Questa conclusione pessimistica e scettica circa l’immutabilità della storia anche nei suoi piú vistosi cambiamenti, circa l’adattabilità degli antichi potenti a nuove situazioni in cui essi rimangono ugualmente privilegiati e potenti, troverà poi svolgimento nel piú tardo e incompiuto romanzo, L’imperio, che narra appunto la lotta spregiudicata con cui Consalvo Uzèda si afferma come deputato e poi come ministro nel mondo parlamentare romano, descritto, con tinte di feroce e distaccato sarcasmo e con una ulteriore carica di pessimismo, nella sua meschinità e mancanza di ideali.

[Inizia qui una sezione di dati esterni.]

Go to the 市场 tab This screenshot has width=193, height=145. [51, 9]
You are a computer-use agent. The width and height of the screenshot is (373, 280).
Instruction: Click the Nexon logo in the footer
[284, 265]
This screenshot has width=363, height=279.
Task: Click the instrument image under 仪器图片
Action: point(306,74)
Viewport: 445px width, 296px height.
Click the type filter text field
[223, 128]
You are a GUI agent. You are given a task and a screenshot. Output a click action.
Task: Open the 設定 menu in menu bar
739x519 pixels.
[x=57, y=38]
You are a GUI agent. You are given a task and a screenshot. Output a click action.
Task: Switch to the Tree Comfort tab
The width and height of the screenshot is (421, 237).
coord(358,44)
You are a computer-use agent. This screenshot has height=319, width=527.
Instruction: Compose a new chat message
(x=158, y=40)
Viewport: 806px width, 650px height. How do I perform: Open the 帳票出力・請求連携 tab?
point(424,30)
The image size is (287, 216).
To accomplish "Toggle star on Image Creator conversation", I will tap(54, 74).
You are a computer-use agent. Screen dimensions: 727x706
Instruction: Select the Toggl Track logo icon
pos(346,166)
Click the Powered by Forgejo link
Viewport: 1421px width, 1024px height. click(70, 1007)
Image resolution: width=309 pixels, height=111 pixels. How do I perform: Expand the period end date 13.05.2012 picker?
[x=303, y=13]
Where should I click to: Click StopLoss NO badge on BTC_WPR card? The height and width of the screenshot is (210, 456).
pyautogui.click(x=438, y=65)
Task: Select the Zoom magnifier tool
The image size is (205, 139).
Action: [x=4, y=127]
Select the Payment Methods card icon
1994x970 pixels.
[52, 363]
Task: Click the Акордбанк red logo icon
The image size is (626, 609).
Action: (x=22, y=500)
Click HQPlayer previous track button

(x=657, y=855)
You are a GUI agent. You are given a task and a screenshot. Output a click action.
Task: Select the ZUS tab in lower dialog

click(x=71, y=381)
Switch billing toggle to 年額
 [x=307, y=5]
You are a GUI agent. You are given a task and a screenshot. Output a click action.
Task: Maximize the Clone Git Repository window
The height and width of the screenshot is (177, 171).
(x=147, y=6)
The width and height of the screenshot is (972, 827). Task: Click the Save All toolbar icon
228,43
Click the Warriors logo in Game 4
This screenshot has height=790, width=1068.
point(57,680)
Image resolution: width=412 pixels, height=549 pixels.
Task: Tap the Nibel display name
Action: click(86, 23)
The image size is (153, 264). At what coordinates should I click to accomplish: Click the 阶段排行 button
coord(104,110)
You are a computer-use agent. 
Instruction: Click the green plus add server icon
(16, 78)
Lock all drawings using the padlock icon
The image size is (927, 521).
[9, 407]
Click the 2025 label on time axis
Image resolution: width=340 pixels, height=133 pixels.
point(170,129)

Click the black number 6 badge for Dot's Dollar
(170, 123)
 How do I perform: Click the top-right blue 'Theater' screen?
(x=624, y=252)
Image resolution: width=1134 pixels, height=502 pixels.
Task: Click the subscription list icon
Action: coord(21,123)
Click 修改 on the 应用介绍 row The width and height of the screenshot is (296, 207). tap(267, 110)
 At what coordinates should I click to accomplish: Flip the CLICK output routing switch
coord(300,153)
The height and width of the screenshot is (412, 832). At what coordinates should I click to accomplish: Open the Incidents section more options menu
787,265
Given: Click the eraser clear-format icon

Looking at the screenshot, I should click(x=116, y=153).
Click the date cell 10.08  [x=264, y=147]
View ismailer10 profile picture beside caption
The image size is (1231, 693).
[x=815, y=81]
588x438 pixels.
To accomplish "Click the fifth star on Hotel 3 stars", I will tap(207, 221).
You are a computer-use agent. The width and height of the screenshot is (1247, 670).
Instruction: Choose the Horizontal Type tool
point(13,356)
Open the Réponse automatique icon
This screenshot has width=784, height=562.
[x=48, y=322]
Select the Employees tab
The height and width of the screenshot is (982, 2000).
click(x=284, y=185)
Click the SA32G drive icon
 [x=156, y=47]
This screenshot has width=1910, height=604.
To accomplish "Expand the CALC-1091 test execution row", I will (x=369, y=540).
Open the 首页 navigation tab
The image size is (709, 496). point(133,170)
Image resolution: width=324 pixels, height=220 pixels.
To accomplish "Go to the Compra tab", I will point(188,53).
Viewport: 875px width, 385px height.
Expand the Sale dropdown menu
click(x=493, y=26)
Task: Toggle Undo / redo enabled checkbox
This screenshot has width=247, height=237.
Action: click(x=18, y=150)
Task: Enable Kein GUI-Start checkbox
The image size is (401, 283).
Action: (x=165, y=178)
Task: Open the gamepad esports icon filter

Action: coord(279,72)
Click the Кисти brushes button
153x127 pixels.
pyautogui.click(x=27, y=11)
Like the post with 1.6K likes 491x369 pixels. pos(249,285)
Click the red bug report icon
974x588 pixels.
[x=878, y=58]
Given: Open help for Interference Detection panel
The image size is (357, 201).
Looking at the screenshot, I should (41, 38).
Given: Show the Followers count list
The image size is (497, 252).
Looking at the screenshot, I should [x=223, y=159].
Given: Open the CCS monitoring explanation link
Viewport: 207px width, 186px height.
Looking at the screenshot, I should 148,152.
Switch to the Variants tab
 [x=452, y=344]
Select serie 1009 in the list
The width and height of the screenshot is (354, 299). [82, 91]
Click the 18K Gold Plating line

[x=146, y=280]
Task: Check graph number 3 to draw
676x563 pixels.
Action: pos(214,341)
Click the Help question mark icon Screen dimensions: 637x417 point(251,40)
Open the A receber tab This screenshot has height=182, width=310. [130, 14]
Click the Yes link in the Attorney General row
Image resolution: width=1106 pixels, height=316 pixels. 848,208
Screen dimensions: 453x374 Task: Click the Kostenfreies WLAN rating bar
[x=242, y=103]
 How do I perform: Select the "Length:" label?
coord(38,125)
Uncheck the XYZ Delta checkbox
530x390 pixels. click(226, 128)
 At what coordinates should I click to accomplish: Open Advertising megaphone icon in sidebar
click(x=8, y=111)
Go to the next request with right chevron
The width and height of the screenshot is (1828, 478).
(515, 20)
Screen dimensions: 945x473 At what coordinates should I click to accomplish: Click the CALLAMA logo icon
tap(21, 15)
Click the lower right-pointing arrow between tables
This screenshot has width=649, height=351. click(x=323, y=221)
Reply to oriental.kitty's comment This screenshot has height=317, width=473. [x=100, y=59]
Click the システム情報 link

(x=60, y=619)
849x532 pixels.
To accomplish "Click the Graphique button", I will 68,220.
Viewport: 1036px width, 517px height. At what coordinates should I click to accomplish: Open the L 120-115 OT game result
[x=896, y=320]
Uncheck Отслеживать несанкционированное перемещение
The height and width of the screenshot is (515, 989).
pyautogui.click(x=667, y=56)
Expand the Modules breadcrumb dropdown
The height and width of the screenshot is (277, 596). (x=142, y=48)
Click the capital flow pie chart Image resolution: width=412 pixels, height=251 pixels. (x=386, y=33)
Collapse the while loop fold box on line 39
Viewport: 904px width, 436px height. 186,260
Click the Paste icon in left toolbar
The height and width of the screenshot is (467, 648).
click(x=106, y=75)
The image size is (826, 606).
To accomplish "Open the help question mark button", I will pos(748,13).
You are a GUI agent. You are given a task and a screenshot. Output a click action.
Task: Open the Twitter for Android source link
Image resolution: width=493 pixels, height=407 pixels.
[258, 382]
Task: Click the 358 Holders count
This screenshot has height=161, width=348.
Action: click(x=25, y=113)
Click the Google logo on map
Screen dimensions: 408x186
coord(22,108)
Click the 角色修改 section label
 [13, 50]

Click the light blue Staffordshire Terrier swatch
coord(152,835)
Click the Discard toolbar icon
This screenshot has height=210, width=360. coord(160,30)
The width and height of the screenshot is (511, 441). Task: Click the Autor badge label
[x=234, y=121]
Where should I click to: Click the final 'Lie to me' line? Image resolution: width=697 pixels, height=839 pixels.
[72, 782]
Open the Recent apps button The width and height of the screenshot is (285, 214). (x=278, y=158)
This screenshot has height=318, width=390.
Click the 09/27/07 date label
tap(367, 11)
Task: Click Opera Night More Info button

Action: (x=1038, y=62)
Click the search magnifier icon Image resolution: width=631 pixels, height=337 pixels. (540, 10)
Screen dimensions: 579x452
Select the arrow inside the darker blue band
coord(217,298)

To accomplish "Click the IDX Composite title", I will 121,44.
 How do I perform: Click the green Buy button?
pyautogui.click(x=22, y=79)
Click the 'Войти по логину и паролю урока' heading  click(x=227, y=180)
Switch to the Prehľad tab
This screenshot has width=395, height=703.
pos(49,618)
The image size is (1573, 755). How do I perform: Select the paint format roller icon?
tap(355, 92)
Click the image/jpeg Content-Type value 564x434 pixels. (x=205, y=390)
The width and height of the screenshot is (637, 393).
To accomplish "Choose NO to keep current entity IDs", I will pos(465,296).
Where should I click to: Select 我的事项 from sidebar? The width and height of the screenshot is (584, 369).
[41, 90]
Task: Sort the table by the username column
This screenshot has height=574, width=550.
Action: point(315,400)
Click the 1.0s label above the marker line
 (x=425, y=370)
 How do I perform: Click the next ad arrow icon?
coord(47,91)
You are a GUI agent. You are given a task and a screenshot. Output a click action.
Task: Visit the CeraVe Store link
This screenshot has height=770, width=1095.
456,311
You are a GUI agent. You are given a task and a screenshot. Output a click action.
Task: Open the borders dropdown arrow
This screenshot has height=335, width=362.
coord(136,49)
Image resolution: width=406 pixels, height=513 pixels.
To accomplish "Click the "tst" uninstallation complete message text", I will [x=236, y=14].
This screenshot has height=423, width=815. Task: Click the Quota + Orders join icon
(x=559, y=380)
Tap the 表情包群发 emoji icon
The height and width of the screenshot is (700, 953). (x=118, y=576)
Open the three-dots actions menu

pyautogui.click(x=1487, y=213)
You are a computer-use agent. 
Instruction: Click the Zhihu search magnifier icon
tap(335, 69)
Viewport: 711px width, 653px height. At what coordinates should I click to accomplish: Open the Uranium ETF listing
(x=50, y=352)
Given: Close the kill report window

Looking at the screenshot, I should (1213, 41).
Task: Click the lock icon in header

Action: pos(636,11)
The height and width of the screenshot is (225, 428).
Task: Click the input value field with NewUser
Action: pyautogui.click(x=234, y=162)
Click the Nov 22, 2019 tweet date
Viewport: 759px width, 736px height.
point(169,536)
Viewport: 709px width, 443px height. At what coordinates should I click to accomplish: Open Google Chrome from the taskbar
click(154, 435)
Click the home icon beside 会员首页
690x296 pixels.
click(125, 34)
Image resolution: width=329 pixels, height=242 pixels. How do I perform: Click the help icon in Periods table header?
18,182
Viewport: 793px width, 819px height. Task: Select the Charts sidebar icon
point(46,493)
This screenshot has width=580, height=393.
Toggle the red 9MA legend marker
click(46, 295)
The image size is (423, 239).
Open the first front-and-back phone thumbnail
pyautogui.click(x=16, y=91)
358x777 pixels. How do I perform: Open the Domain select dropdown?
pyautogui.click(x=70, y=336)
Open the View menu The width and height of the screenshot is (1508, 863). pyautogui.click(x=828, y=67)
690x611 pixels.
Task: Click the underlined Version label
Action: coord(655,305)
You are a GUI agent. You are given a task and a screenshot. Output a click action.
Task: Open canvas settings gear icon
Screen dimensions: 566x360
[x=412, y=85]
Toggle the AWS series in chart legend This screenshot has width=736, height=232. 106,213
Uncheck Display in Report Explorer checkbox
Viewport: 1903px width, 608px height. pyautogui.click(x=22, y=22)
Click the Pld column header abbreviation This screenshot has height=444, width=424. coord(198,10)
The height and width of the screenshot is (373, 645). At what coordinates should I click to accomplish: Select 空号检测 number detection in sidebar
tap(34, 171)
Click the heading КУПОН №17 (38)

Ma il capolavoro rimane I viceré, in cui De Roberto impiega un’arte narrativa vigorosa e una capacità autentica di costruzione, serrata e saldissima, in cui si aprono con singolare efficacia (ma mai come digressioni a sé stanti) affreschi grandiosi e possenti, indimenticabili (quello dei funerali della principessa madre, o quello dell’epidemia di colera, o quello della vita del sontuoso convento in cui viene educato Consalvo) e si staccano (ma mai in un rilievo slegato dalla loro funzione nello svolgersi di tutto il romanzo) personaggi ora lividi e chiusi, ora smaniosi e sanguigni, ora fragili e deboli, ma tutti coinvolti nello sviluppo di questo mondo ambientale stravolto e altero, minato da una follia di decadenza in cui persistono e si esasperano i caratteri di una razza superba e sopraffattrice. Certo De Roberto non ha la forza poetica di un Verga, ma il suo realismo, cupo e sarcastico, è pur ben diverso da quella impoeticità rigida, pesante, schematica che gli fu troppo a lungo rimproverata. Né potrebbe dimenticarsi, al di là del grandioso effetto dei Viceré, la profonda impressione che suscitano, fra tante altre sue novelle, il breve racconto La paura, edito nel 1923, che si incentra nel sentimento istintivo della paura di un soldato di fronte al pericolo imminente, sentimento invano celato da tanti scrittori di guerra sotto la retorica dell’eroismo e invece cosí potentemente obbiettivato e rivelato dal De Roberto, che pur della prima guerra mondiale e dell’intervento italiano fu sostenitore e propagandista, o il racconto Il rosario, ridotto poi in forma teatrale, in cui l’implacabile rancore di una vecchia signora autoritaria e bigotta contro una figlia maritatasi senza il suo consenso soffoca lo strazio della figlia ripudiata, cui muore il marito, e la pietà delle altre figlie, sotto la continuazione ossessiva della recita del rosario.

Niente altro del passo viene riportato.